● **WHAT YOU HAVE TO DO**: Using the piano text below, mark each statement yes or no and quote the exact words that decide it: 1. The writer bought the piano at a shop in Portland. 2. When the writer first settled in LA, the piano was shipped to a rehearsal space. 3. Martha Taylor closed her shop around 2018.

● **EXCERPT**:
=== Begin Enclosure ===
I'm talking about my lovely piano, of course. It has been at my old apartment since I moved out in January and I've been missing it! I bought this piano five years ago at a shop in Portland that no longer exists called the Immortal Piano Company (if the name stands true then I do believe it to exist somewhere). Owner Martha Taylor is a wonderfully eccentric person and her knowledge of pianos, especially American pianos, is vast. Every time I walked into her shop I felt as if time stopped and nothing mattered but the tones and inner workings of these huge instruments. She was always excited to educated anyone who was willing to listen about the inner workings of a piano. She had pianos in various states of repair and would always bring me to her latest project, cursing at the number of joints that had to be aligned just perfectly for a single key to function. She closed her shop around 2018, claiming to me that she was done fixing these ancient beasts and that she was offered a book deal to write about the history of pianos in America.


Excerpt from Mad Rush by Philip Glass



The piano I bought from Martha is a Mueller & Haines console upright from around 1920. When I sat down to play it in the shop, I fell in love immediately and knew I couldn't leave the shop without it. It was the dark varnish, the stately legs, and the brightness and clarity of tone that sold me. I played and taught on this piano in Portland for two years before moving to LA, and when I settled I had it shipped down to my apartment. It was a perfect fit in that South Pasadena apartment, but my stay did not last. I left it there until I could find a permanent spot for it and now, after seven months apart, we've reunited in my rehearsal space in downtown LA.


An improvisation from the day my piano arrived at the rehearsal space.



An instrument is a tool and something with which a musician builds a personal relationship. This piano and I have composed together at all hours of the day and night, and I have touched those keys in all emotional states. The instrument never fails to aide me in finding what I'm ultimately seeking, which is a place of rest in the present and freedom from the mind that is so keen on keeping us in the past or planning for the future. I'm happy to have my baby back.
=== End Enclosure ===
● **GIVEN INFORMATION**:
=== Begin Enclosure ===
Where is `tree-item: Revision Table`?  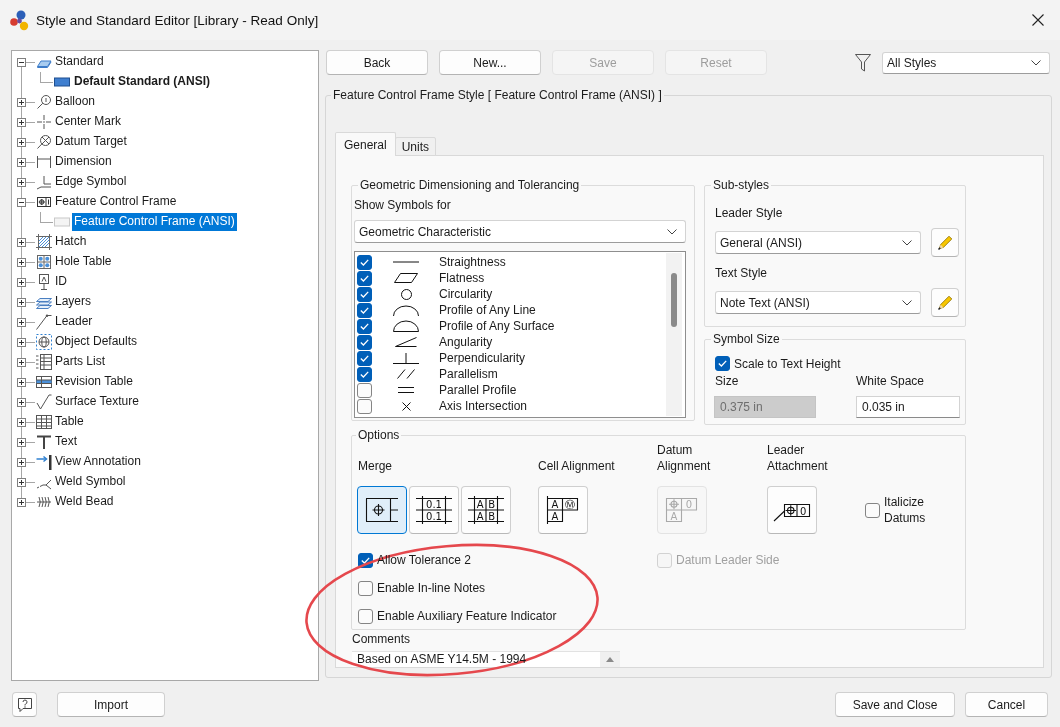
=== End Enclosure ===
● **OUTPUT FOR THIS TASK**:
1. Yes: "I bought this piano five years ago at a shop in Portland"
2. No: "when I settled I had it shipped down to my apartment"
3. Yes: "She closed her shop around 2018"